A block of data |
=-=-=
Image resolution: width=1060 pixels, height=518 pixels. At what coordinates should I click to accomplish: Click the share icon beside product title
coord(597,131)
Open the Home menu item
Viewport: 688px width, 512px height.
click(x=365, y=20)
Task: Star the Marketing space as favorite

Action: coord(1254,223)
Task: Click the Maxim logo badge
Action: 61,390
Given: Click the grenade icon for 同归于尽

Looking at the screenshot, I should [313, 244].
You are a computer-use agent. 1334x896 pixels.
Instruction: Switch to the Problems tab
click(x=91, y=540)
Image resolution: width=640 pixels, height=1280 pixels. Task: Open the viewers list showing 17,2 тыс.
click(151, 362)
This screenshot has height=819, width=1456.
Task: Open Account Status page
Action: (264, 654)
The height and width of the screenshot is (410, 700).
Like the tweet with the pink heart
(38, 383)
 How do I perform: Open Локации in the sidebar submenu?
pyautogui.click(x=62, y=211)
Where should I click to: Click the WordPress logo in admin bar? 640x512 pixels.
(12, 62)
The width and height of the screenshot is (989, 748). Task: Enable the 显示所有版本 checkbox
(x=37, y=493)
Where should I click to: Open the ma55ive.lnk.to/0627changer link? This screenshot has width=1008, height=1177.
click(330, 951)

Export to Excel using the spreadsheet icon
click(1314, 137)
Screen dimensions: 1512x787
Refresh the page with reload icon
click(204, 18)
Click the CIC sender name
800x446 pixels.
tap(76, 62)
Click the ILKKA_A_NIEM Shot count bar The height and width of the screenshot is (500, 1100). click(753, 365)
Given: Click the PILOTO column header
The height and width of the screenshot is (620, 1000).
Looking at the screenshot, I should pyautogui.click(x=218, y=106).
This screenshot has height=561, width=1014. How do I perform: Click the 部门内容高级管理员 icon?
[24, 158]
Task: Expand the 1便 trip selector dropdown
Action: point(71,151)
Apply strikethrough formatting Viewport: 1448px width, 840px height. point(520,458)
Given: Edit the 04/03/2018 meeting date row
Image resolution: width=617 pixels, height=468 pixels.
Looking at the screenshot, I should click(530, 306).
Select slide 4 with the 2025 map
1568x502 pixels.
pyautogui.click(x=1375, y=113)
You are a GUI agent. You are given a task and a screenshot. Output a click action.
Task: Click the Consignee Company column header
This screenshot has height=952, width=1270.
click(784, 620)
=-=-=
Swap every "column header" in the listing for "column heading" and write out all the lines again, leaving everything else as it is.

Image resolution: width=1060 pixels, height=518 pixels. At what coordinates should I click to accomplish: Click the share icon beside product title
coord(597,131)
Open the Home menu item
Viewport: 688px width, 512px height.
click(x=365, y=20)
Task: Star the Marketing space as favorite

Action: coord(1254,223)
Task: Click the Maxim logo badge
Action: 61,390
Given: Click the grenade icon for 同归于尽

Looking at the screenshot, I should [313, 244].
You are a computer-use agent. 1334x896 pixels.
Instruction: Switch to the Problems tab
click(x=91, y=540)
Image resolution: width=640 pixels, height=1280 pixels. Task: Open the viewers list showing 17,2 тыс.
click(151, 362)
This screenshot has height=819, width=1456.
Task: Open Account Status page
Action: (264, 654)
The height and width of the screenshot is (410, 700).
Like the tweet with the pink heart
(38, 383)
 How do I perform: Open Локации in the sidebar submenu?
pyautogui.click(x=62, y=211)
Where should I click to: Click the WordPress logo in admin bar? 640x512 pixels.
(12, 62)
The width and height of the screenshot is (989, 748). Task: Enable the 显示所有版本 checkbox
(x=37, y=493)
Where should I click to: Open the ma55ive.lnk.to/0627changer link? This screenshot has width=1008, height=1177.
click(330, 951)

Export to Excel using the spreadsheet icon
click(1314, 137)
Screen dimensions: 1512x787
Refresh the page with reload icon
click(204, 18)
Click the CIC sender name
800x446 pixels.
tap(76, 62)
Click the ILKKA_A_NIEM Shot count bar The height and width of the screenshot is (500, 1100). click(753, 365)
Given: Click the PILOTO column heading
The height and width of the screenshot is (620, 1000).
Looking at the screenshot, I should pyautogui.click(x=218, y=106).
This screenshot has height=561, width=1014. How do I perform: Click the 部门内容高级管理员 icon?
[24, 158]
Task: Expand the 1便 trip selector dropdown
Action: point(71,151)
Apply strikethrough formatting Viewport: 1448px width, 840px height. point(520,458)
Given: Edit the 04/03/2018 meeting date row
Image resolution: width=617 pixels, height=468 pixels.
Looking at the screenshot, I should click(530, 306).
Select slide 4 with the 2025 map
1568x502 pixels.
pyautogui.click(x=1375, y=113)
You are a GUI agent. You are given a task and a screenshot. Output a click action.
Task: Click the Consignee Company column heading
This screenshot has height=952, width=1270.
click(784, 620)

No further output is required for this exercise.